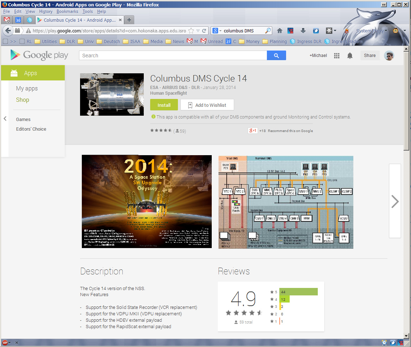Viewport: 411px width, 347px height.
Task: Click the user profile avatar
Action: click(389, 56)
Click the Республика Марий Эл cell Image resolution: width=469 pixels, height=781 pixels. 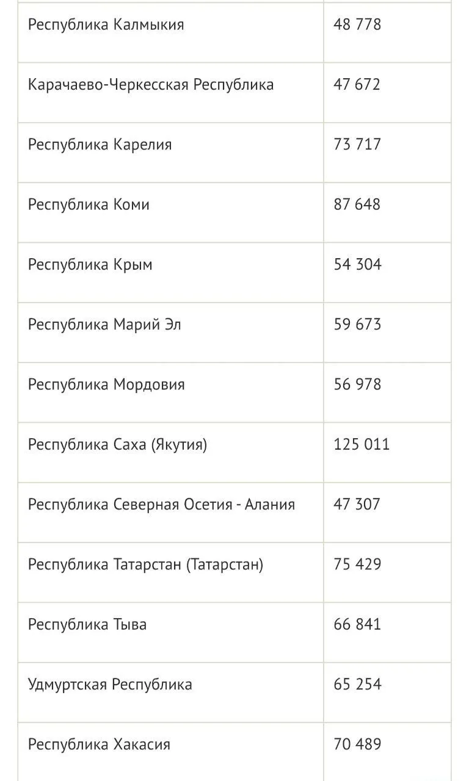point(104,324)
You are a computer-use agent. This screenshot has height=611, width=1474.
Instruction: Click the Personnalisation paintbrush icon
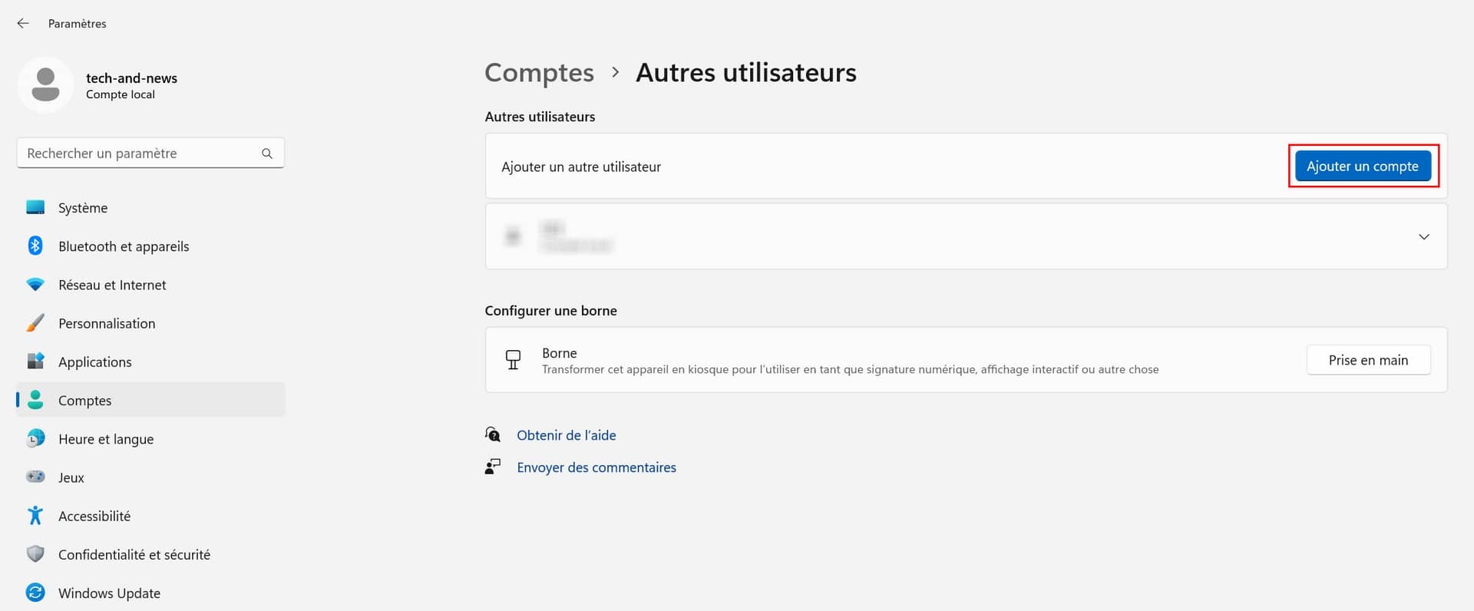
------
# [Task brief]
For this task, give again exactly the lines from the line with "You are a computer-use" through the end of the entries, including both ends, and omit the pictures.

# [Solution to this exercise]
You are a computer-use agent. This screenshot has height=611, width=1474.
Instruction: Click the Personnalisation paintbrush icon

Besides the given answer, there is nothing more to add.